Und in diesem Zusammenhang ist die Diskussion über das Wörtchen "Akkuratheit" oder der "historischen Korrektheit" in KC:D sogar relativ nah an dem dran, was heutzutage im Geschichtsunterricht läuft oder gemäß Lehrplan zumindest laufen sollte. Im Idealfall - der so wohl nicht überall gegeben ist - sollten gerade jüngere Zuhörer bei der Podcast-Episode nickend da sitzen und sagen: "Das kenn ich doch schon alles aus der Schule." Die Realität wird natürlich eher öfters als selten eine andere sein. :D
KingSirus hat geschrieben:[...], dass teilweise akkurat in einem deutlich engeren, detailierteren und kleinteiligeren Verständnis benutzt wurde, als es viele andere in der Diskussion getan hätten.
"Akkurat" meint ja in der Regel "den Fakten entsprechend." Die Krux bei der Geschichtsschreibung liegt aber genau darin, dass Fakten ausgewählt, in Zusammenhänge gesetzt, interpretiert und bewertet werden müssen. Und genau an diesen Punkten, wo Menschen eigene Lesarten anstellen, da entstehen die Diskussionen und Streits.

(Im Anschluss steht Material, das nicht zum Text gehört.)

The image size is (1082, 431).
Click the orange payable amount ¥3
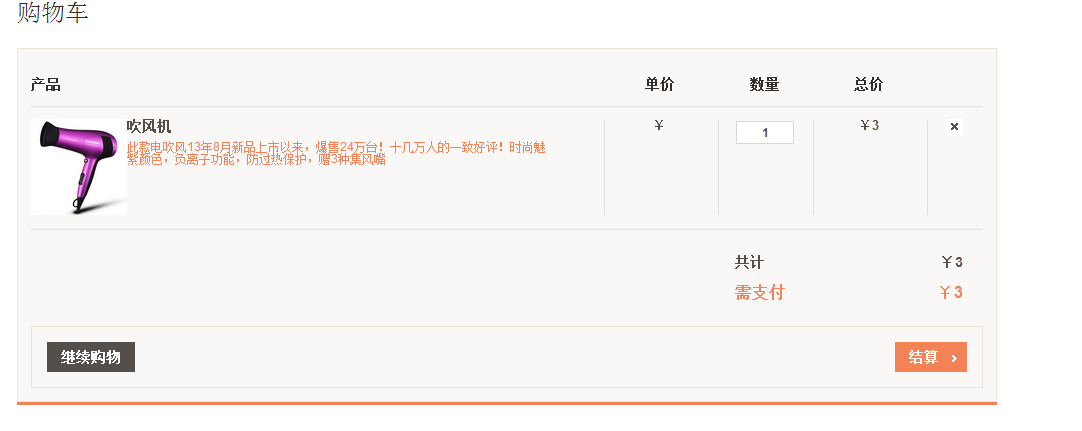pyautogui.click(x=950, y=293)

Mal als spielefremdes Beispiel, weil ich es so schön finde: über den Falklandkrieg (1982) zwischen Großritannien und Argentinien schreibt die englischsprachige Wikipedia über die Invasion der Falklandinseln, dass es eine "Invasion" sei. Diese Wikipedia-Seite wurde wohl von und für Engländer verfasst, d.h. in England wird die Militäraktion von Argentinien als "Invasion" wahrgenommen - und "Invasionen" haben einen negativen Beigeschmack. Auf der spanischsprachigen Wikipedia-Seite desselben Artikels fällt das Wort "Invasion" nirgends, stattdessen wird gesagt, dass es um die "Rückeroberung" ging.

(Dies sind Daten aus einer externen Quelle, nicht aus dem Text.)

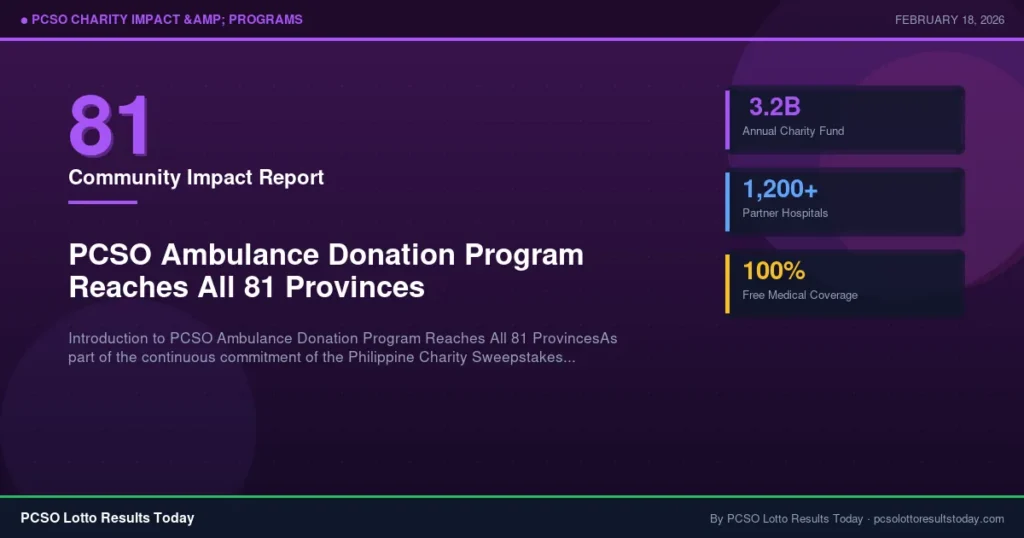Image resolution: width=1024 pixels, height=538 pixels.
Task: Click the February 18, 2026 date
Action: tap(948, 20)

Aus englischer Perspektive ist also Argentinien der Aggressor, der eine "Invasion" gestartet hat, und das Vorgehen Argentiniens wird als aggressiv und illegitim dargestellt. Aus argentinischer Perspektive hat man hingegen nur das "zurückerobert", was einem "eigentlich" gehört, wodurch das eigene Vorgehen legitimiert wird. Ein und dasselbe Ereignis, aber zwei völlig verschiedene Lesarten.